Of the lines below, report only those that contain "link".

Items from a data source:

----

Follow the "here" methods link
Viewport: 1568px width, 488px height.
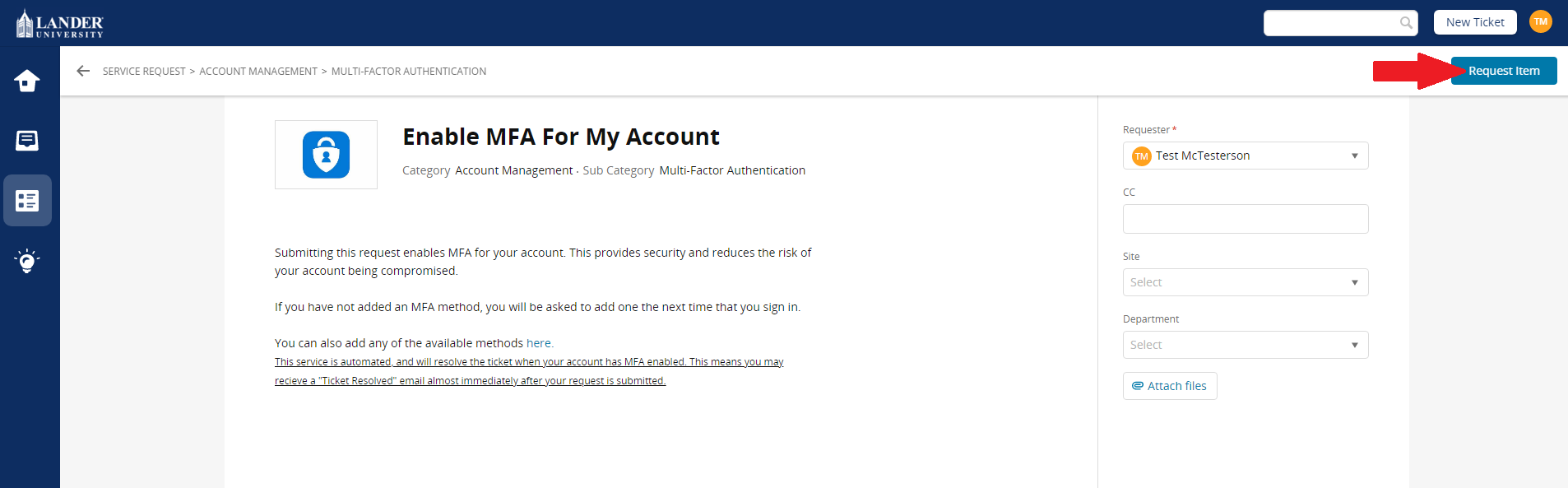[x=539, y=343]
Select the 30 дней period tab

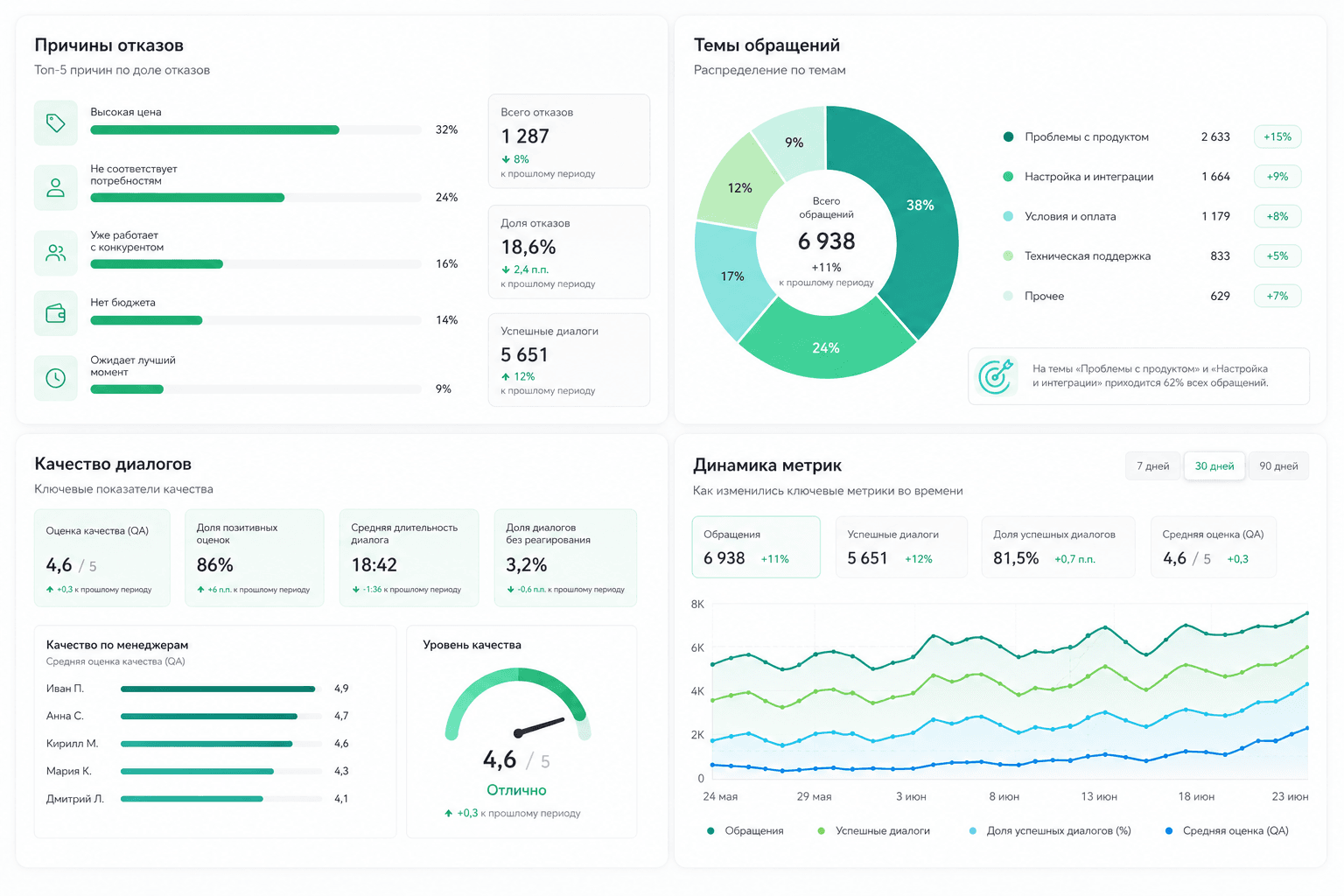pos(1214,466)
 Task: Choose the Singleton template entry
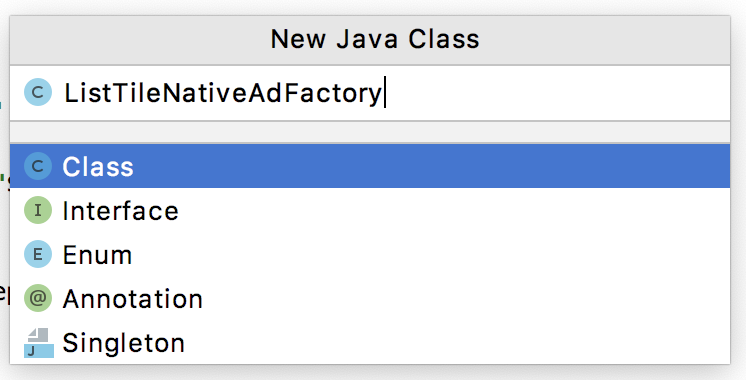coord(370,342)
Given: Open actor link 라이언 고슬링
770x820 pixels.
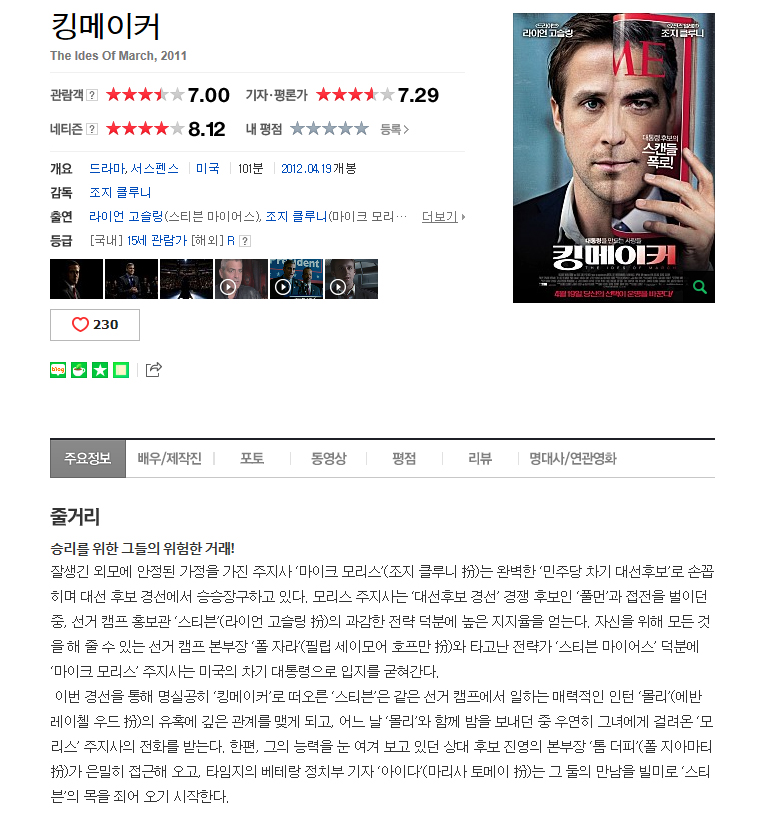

----

Answer for this exercise ->
Follow the "here" methods link
Given: Open actor link 라이언 고슬링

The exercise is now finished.